(Beginning of PAGE EXTRACT)
You're angry and how to deal with it

People often say it’s better to release your emotions than bottle them up, but is that true in the workplace? What about professional settings where your ability to calmly collaborate with your coworkers is the difference between life and death?

According to the authors of Thriving in Healthcare: A Positive Approach to Reclaim Balance and Avoid Burnout in Your Busy Life, the answer is a firm no. “The truth is that an unbridled expression of anger does only one thing — it makes you angrier,” Gary R. Simonds, MD, MHCDS, and Wayne M. Sotile, Ph.D., write. “The more frequently you act angry, the more likely you will feel angry. And frankly, when has an outburst ever made a situation better?”

This important point is a talisman in healthcare settings, where conflict often happens. After all, you can’t necessarily control what makes you angry, but you can prevent yourself from showing that anger. To do so, it helps to know the verbal and non-verbal cues that communicate anger and aggression.
(End of PAGE EXTRACT)
(Beginning of DATA EXTRACT)
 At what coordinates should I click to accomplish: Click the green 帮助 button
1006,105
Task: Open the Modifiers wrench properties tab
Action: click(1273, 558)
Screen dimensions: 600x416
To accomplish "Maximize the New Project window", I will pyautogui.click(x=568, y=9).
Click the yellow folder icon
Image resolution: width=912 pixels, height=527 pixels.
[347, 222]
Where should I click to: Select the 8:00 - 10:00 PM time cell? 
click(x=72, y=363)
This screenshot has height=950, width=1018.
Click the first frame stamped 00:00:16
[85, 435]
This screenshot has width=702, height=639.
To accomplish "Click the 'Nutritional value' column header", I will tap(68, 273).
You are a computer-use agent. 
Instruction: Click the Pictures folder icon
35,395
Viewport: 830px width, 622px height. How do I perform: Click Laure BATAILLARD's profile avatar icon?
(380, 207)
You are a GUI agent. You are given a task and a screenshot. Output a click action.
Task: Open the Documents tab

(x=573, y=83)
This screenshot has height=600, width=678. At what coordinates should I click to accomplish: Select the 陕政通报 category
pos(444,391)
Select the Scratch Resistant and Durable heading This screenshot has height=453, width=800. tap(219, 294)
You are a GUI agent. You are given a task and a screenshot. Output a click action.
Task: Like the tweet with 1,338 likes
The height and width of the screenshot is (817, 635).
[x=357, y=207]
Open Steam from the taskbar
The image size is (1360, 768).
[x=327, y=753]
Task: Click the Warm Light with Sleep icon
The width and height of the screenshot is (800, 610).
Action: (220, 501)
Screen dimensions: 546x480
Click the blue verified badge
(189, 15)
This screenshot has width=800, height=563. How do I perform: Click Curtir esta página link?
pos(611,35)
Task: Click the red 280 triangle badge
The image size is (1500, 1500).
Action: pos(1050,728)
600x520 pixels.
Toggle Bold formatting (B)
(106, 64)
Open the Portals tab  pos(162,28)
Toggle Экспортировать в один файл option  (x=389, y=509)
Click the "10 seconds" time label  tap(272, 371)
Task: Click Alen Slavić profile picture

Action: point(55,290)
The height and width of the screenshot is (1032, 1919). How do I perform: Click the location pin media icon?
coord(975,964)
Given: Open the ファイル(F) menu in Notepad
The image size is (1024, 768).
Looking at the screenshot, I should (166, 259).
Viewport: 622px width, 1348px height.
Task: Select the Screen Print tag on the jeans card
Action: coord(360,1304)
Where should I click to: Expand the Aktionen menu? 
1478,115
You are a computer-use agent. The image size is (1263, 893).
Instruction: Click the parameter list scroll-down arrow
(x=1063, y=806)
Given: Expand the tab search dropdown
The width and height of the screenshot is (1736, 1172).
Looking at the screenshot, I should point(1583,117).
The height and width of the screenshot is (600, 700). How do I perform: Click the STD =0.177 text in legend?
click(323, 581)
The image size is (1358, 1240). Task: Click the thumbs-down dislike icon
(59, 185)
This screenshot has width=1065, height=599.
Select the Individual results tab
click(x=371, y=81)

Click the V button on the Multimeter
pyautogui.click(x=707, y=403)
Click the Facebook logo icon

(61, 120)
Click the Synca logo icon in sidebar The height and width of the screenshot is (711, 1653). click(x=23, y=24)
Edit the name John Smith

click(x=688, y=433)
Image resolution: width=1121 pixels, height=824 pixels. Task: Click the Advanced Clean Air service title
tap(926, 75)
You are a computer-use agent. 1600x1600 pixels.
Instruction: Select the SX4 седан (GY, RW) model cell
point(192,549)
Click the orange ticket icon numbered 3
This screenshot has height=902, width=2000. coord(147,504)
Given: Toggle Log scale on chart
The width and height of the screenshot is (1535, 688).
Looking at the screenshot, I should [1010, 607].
(End of DATA EXTRACT)
• BRIEF 1: List every academic or professional degree abbreviation that follows an author's name in the article on anger.
• BRIEF 2: Summarize the article on anger in two sentences.

• EXPECTED OUTPUT 1:
MD
MHCDS
Ph.D.

• EXPECTED OUTPUT 2: The authors of Thriving in Healthcare, Gary R. Simonds and Wayne M. Sotile, argue against releasing anger in professional settings, writing that an unbridled expression of anger only makes you angrier. This point matters in healthcare, where conflict often happens and you can prevent yourself from showing anger by knowing the verbal and non-verbal cues that communicate it.